Another threat for the construction validity is a bias at the encoding stage. Different actions were taken to avoid this threat. First, the classes and values included in the encoding scheme were discussed by all the team members until a common understanding of all the covered aspects was reached. Second, a pilot of the codification scheme was carried out with 10% of the publications, and Krippendorf’s coefficient was measured to assess the agreement between coders. All the measured questions values were above the threshold of a good agreement (0.8). Finally, two researchers analyzed and coded each paper, and their codifications were compared to avoid failure. All team members discussed inconsistencies until an agreement was reached.
We addressed the threats to the internal validity by identifying all the publications matching our criteria and creating the more unbiased process possible. First, two different databases were selected, namely, Scopus and Web of Science, as they complement each other by indexing different journals and conference papers . Second, the search strings are based on known taxonomies and classifications such as the IEEE Thesaurus. Furthermore, a group of ten articles, identified by the experts as matching the criteria, were used to assess the completeness of the search string, which evolved until it matched with all the selected articles. Third, a snowballing technique was performed to include all cited papers and all papers that cited them; this technique is particularly useful for expanding the coverage of a systematic mapping study . This step ultimately ensures that related papers are reviewed despite using other terms to refer to the main topics.
Once all the papers were obtained from the databases, inclusion, and exclusion criteria were applied. The number of citation criteria was created considering the percentile of papers in computer science, as per Thomson Reuters, which is a reliable source of publication relevance. The number of paper criteria was established taking into consideration the characteristics of short papers that normally do not include a validation section. The manual criteria were defined based on the definition of the scope. Their formulation allows the researchers to specify which cases are included and which are not.
Two researchers reviewed each publication to ensure that the bias of one of the researchers did not affect the selection process. A pilot, divided into phases, was performed to assess the coders’ agreement. In each stage, five papers were analyzed by all team members, and Krippendorf’s coefficient was measured. The inclusion/exclusion phase started once the coefficient value was above the threshold of a good agreement (0.8).
After the extraction of all the necessary information of the selected publications in the codification stage, the data was analyzed to obtain aggregate results and conclusions.
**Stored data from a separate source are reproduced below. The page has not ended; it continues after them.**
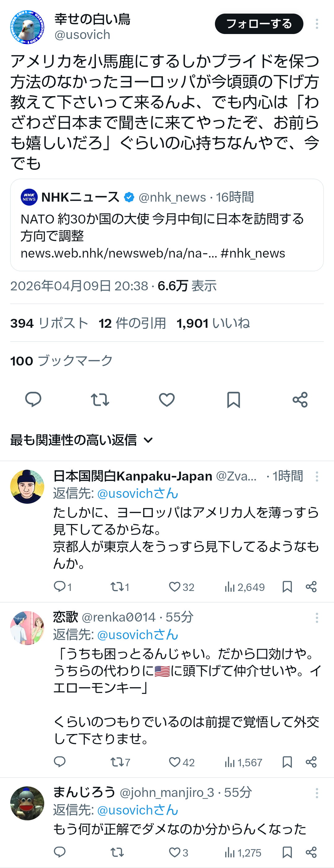Repost the 恋歌 reply

[x=117, y=762]
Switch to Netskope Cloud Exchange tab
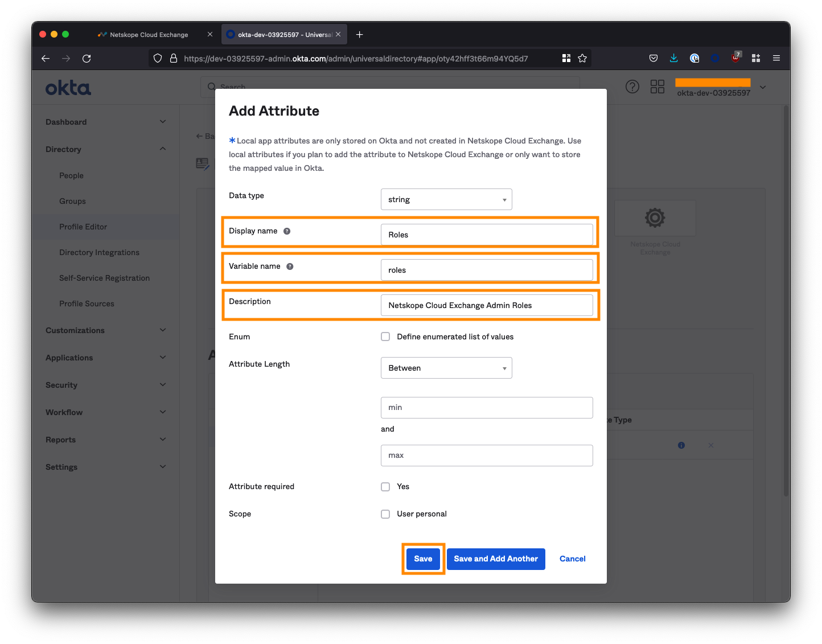This screenshot has width=822, height=644. (x=149, y=35)
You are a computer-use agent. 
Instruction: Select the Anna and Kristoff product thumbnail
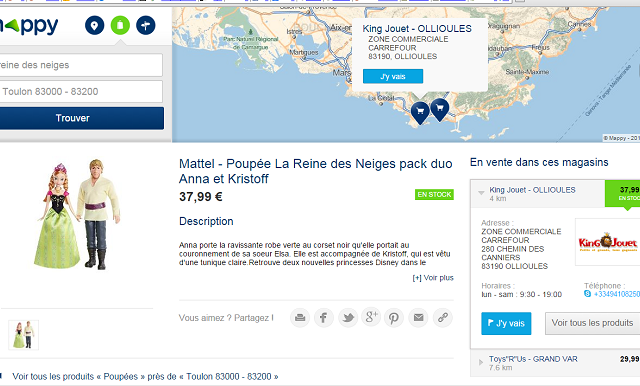[x=23, y=335]
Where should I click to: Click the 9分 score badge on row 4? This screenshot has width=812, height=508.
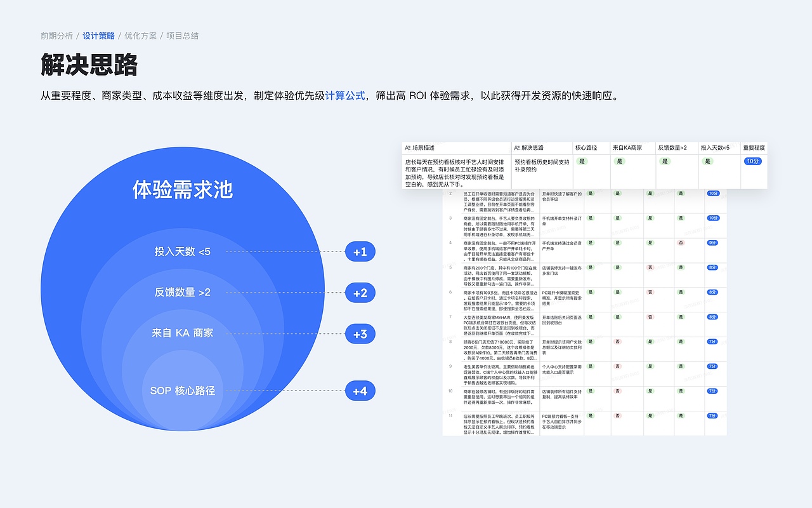coord(711,243)
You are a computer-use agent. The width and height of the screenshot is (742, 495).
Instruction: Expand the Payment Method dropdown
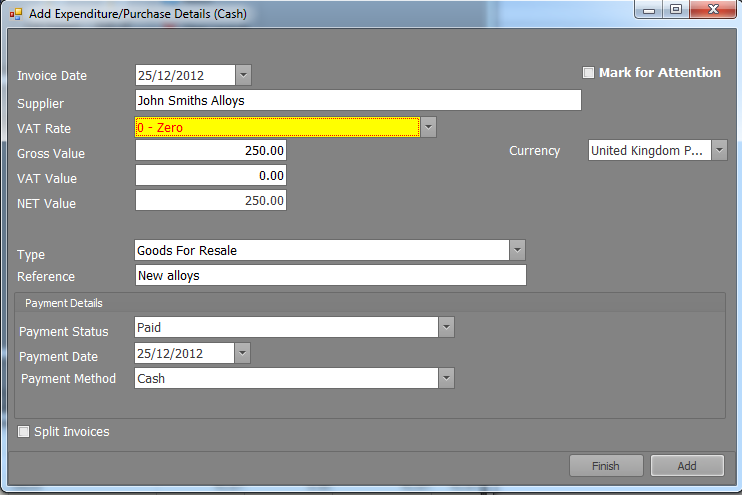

One of the researchers cleaned and aggregated the data to present it to the rest of the group. The meaning of the results and the more relevant aspects were discussed by all the team members until an agreement was reached. Therefore, all the results and conclusions presented came from common agreements and not from individual thoughts.
The external validity of this study is determined by its scope, the intersection between privacy policies,and text analysis techniques. Any other article that does not concern these two topics may affect the generalization of the results, and so the conclusions reached are not applicable to them. Accordingly, conclusions reached do not apply to publications on the generation of privacy policies, publications on the analysis of other kinds of texts, or publications solely containing the manual process of creation of a dataset of labeled privacy policies.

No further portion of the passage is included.